§ **REQUIRED TASKS**
(1) Reproduce the stretch of the passage about repeating yourself as a writer from "Oh Christ. I’m" through "my reality check.".
(2) Using the passage about repeating yourself as a writer, decide whether each statement agrees with it. Answer yes or no for each, and quote the words that settle it. (a) The writer claims to be the first person to repeat themselves in writing. (b) The writer calls writing a thing of development. (c) The writer noticed the repeat while looking at a word processor screen.
(3) Carry the passage about repeating yourself as a writer further, picking up after its final sentence.

§ **SOURCE DOCUMENT**
…And then I looked at my word processor screen and realized to my horror that I had already written all of this before! A repeat! It’s a story/character/theme/technique/whatever that I’ve written before!
Oh Christ. I’m a hack. All I’m ever going to write is the same dripping crapsicles I have written before and I might as well commit ritual seppiku with my laptop. (Don’t think it can be done? Me either but I bet there’s someone on youtube who’s tried.)
So here’s my reality check.
I’m not the first one to do this. I won’t be the last, either. Writing is a thing of development. Everyday we’re developing better habits, better skills, and better methods. But that isn’t the only thing we’re always developing. We’re developing characters and ideas and settings and all of those other things that make up the stories we create.

§ **RECORDS SUPPLIED**
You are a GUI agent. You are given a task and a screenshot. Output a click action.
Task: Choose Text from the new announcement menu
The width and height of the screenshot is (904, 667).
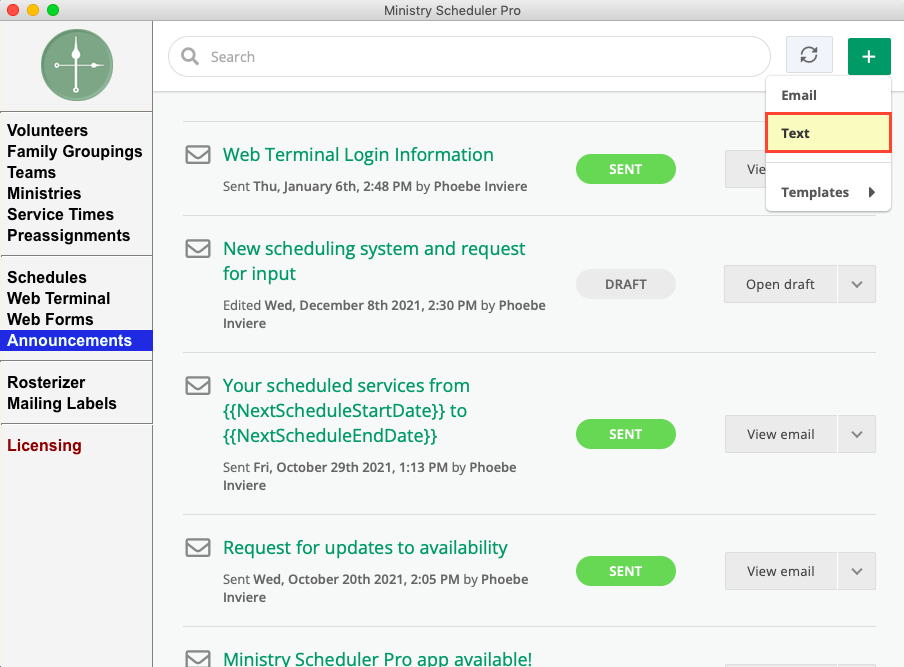[x=827, y=133]
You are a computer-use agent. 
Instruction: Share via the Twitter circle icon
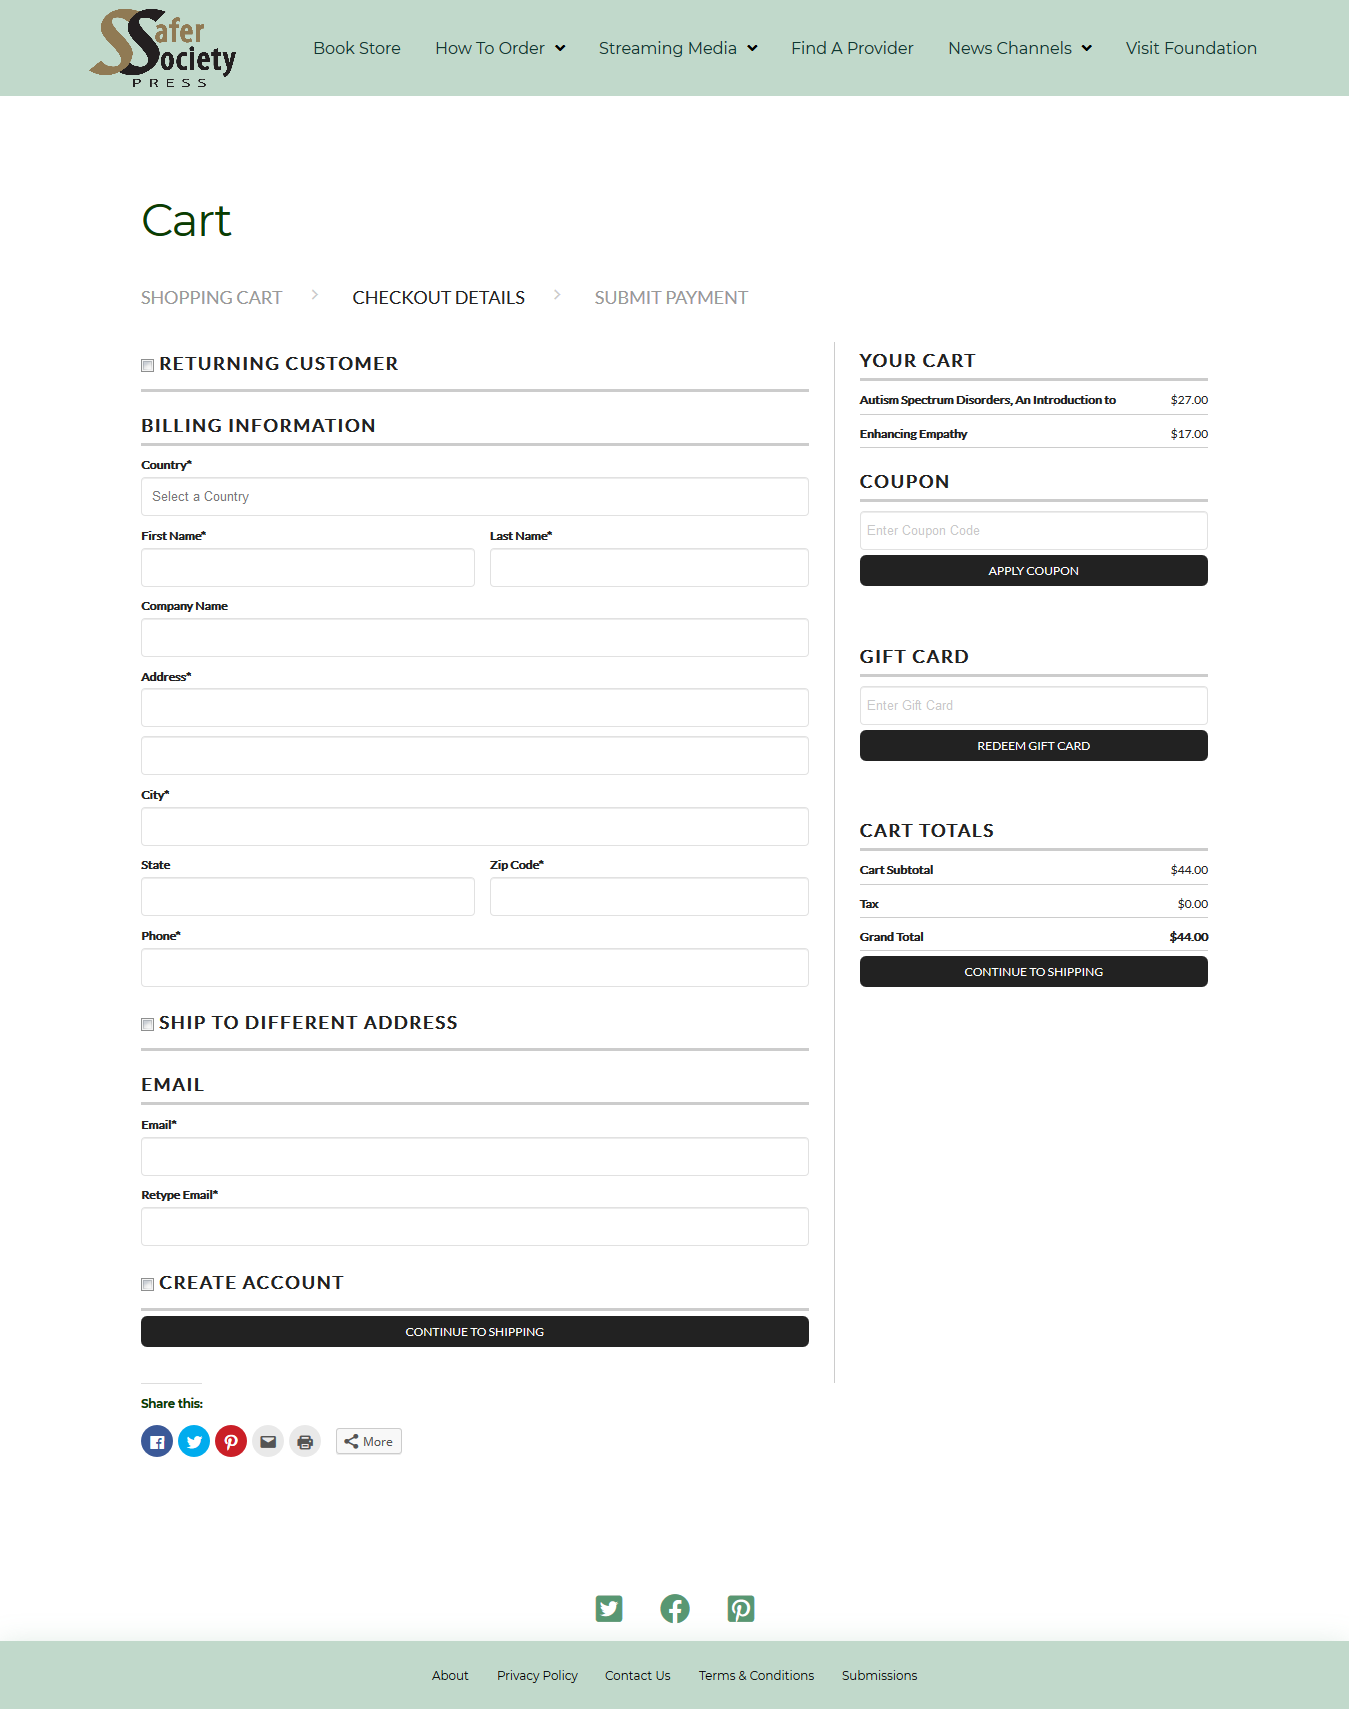[194, 1441]
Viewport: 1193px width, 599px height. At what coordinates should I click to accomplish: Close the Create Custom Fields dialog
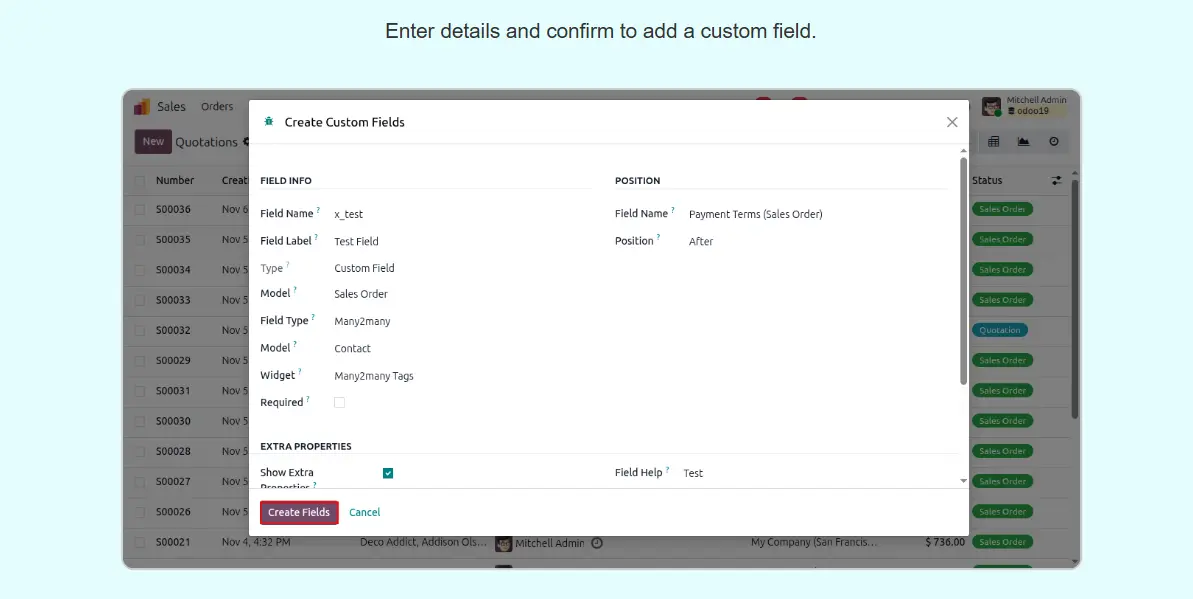pyautogui.click(x=951, y=122)
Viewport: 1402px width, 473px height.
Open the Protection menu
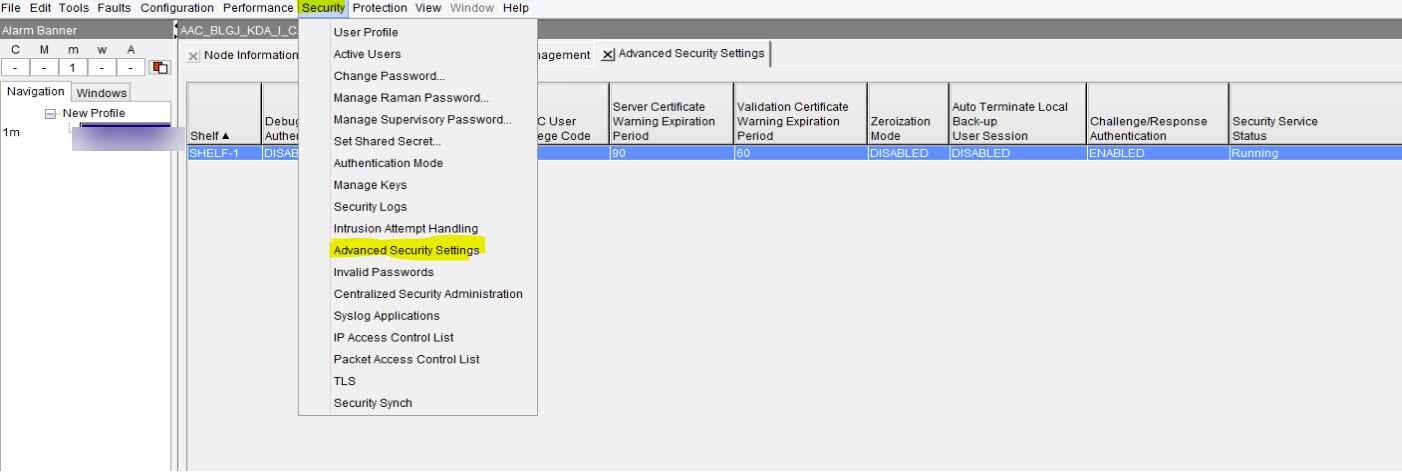[379, 8]
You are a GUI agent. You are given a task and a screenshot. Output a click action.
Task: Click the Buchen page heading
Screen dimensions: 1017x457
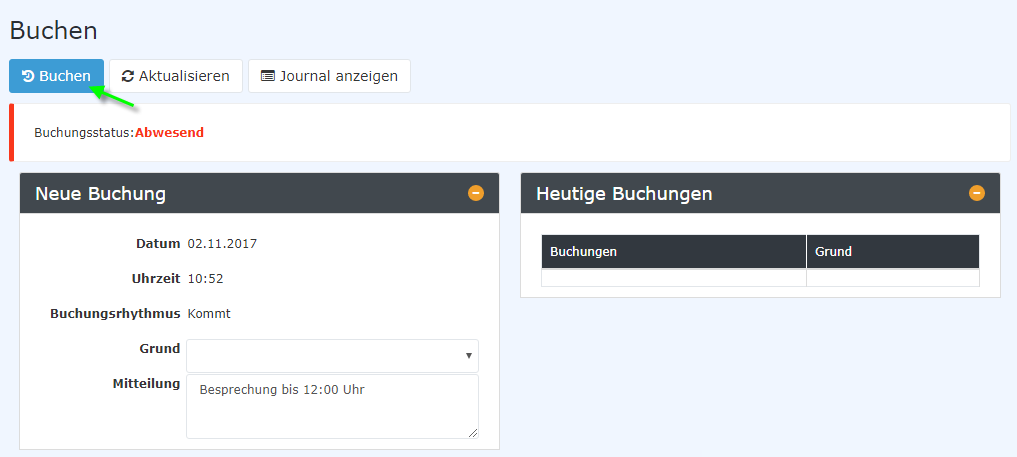click(x=53, y=30)
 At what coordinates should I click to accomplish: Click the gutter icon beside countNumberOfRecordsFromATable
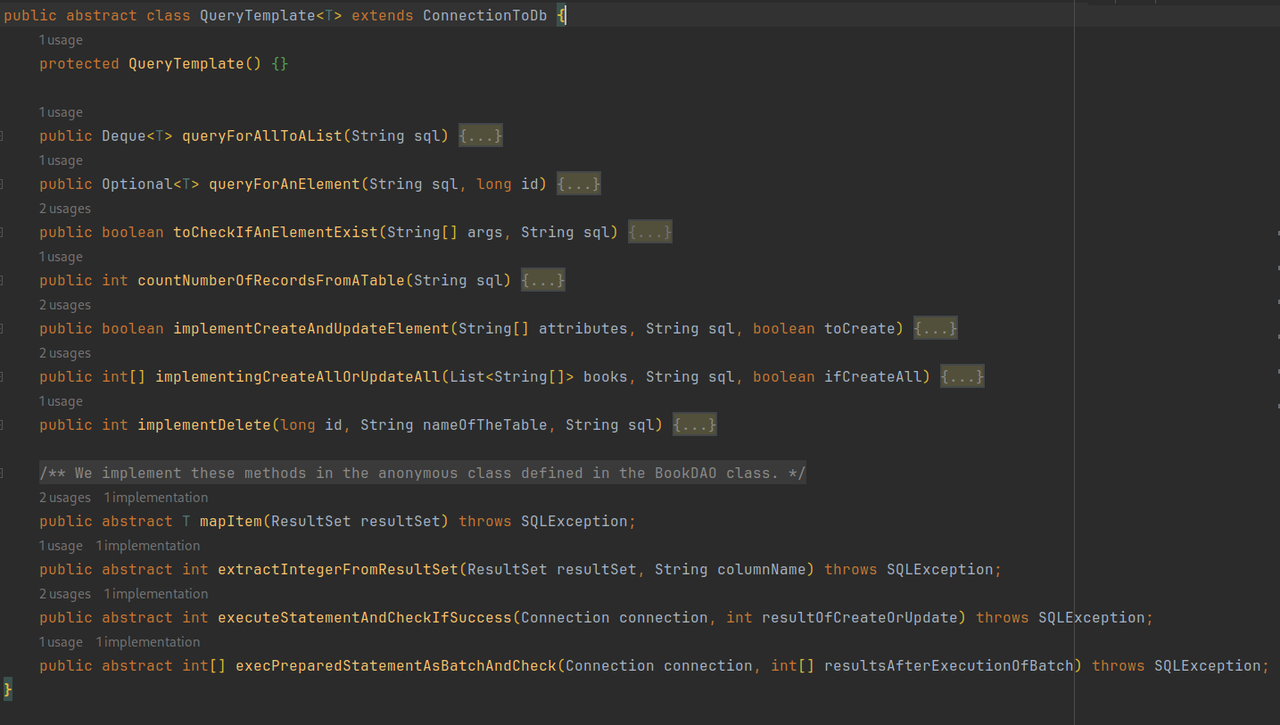[x=5, y=280]
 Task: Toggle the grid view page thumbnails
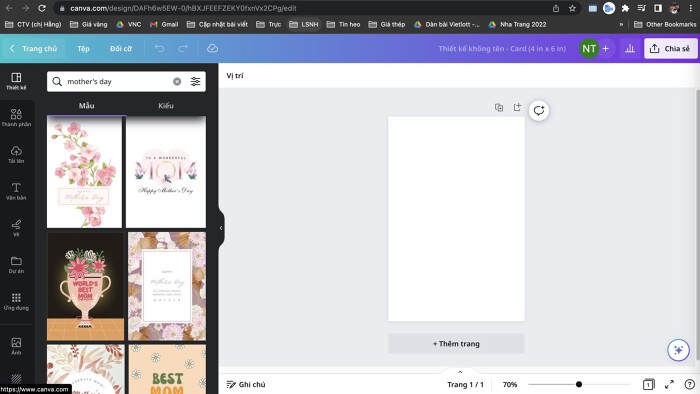pyautogui.click(x=648, y=384)
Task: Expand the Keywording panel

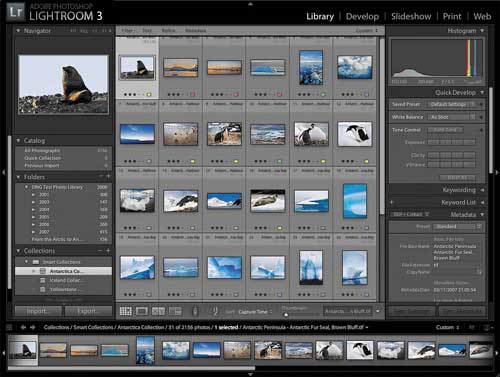Action: 482,190
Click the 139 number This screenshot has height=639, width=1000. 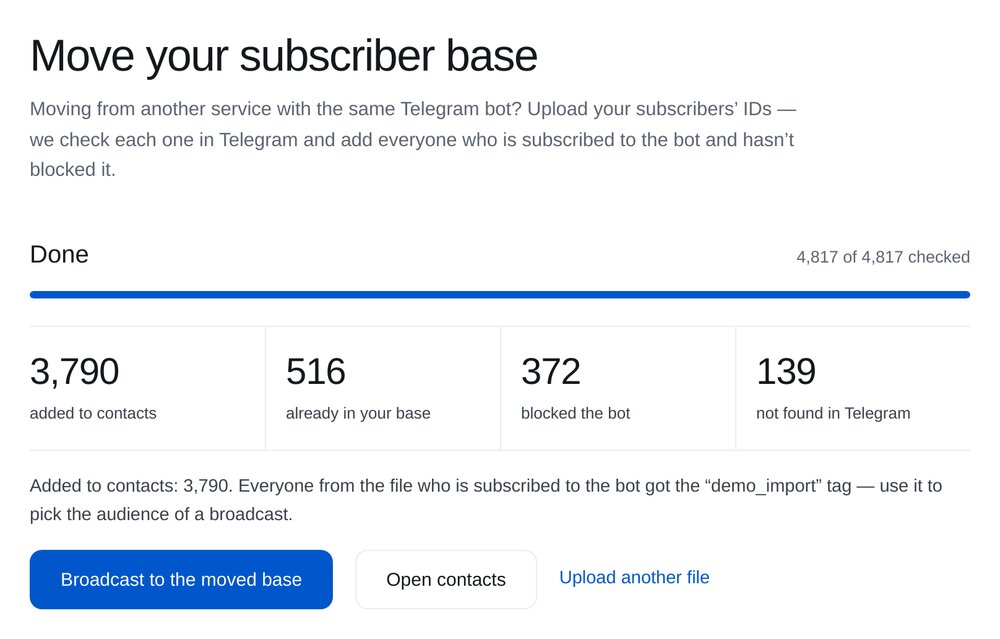coord(786,371)
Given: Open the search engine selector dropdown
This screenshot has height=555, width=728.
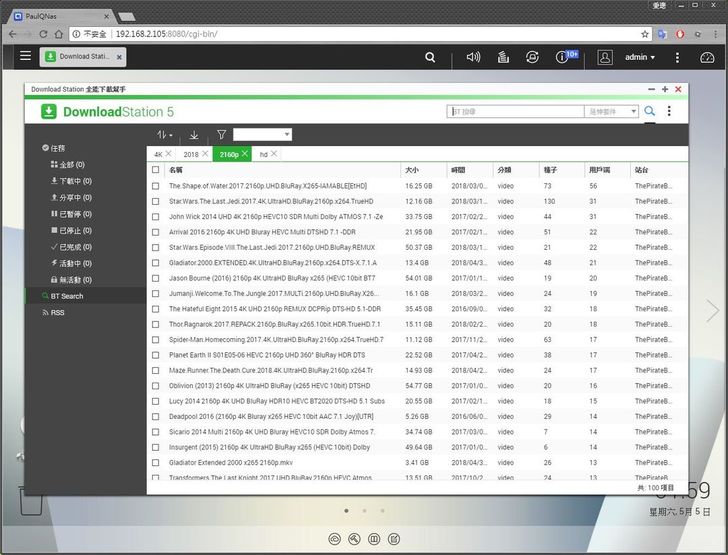Looking at the screenshot, I should click(612, 112).
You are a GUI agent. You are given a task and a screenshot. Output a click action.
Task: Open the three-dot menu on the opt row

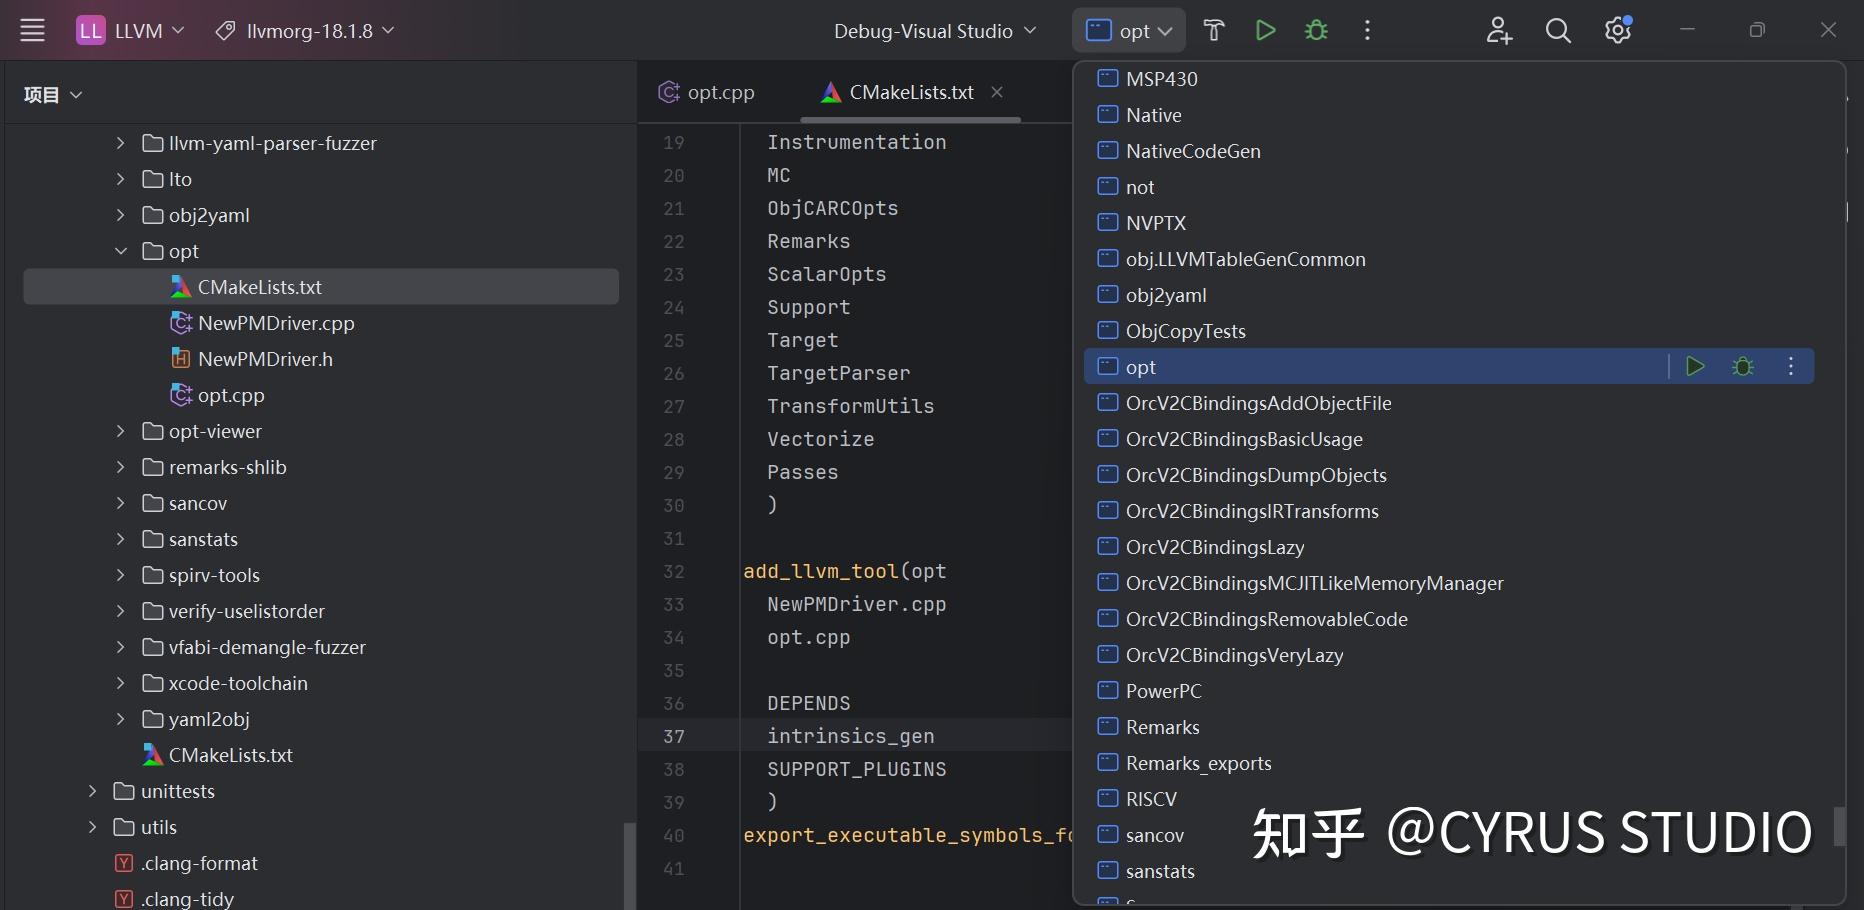[1790, 366]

§ **THE REPLIES**
(1)
Oh Christ. I’m a hack. All I’m ever going to write is the same dripping crapsicles I have written before and I might as well commit ritual seppiku with my laptop. (Don’t think it can be done? Me either but I bet there’s someone on youtube who’s tried.)
So here’s my reality check.

(2)
(a) No: "I’m not the first one to do this."
(b) Yes: "Writing is a thing of development."
(c) Yes: "I looked at my word processor screen and realized to my horror that I had already written all of this before!"

(3)
Go ahead, look back into the history of say, Phillip Marlowe. He didn’t spring fully formed from the pen of Chandler as he appeared in The Big Sleep. Actually, Marlowe had appeared in a number of short stories with a few other names before he hit his stride in the first novel. Some of that was editorial decisions, but I think a lot of it was Chandler trying to feel out the character before he devoted a whole book to the guy. I’m glad he did. The level of character knowledge and detail Chandler had on Marlowe made him feel real. (That will explain my crush on the boyscout, you understand. It’s the quality of the character design, not because I’m a gooey woman.)
Am I saying you should write the same thing over and over? No, obviously that’s bad writing, or at least, dull writing. What I’m saying is don’t be afraid to practice a scene before you implement it. I’m saying try the same setting a few times to see what characters really ought to live there. I’m saying let your heroine go through a short story or two to be sure you really want her to be a punk rock werewolf hunter before you start writing the whole novel. Maybe in writing her, you’ll discover she’s more exciting as a tax accountant. (Okay, I dare someone to write a tax accountant/werewolf hunter.)
The greats have done it, you’ll do it anyway, might as well pretend like you were planning to do it all along.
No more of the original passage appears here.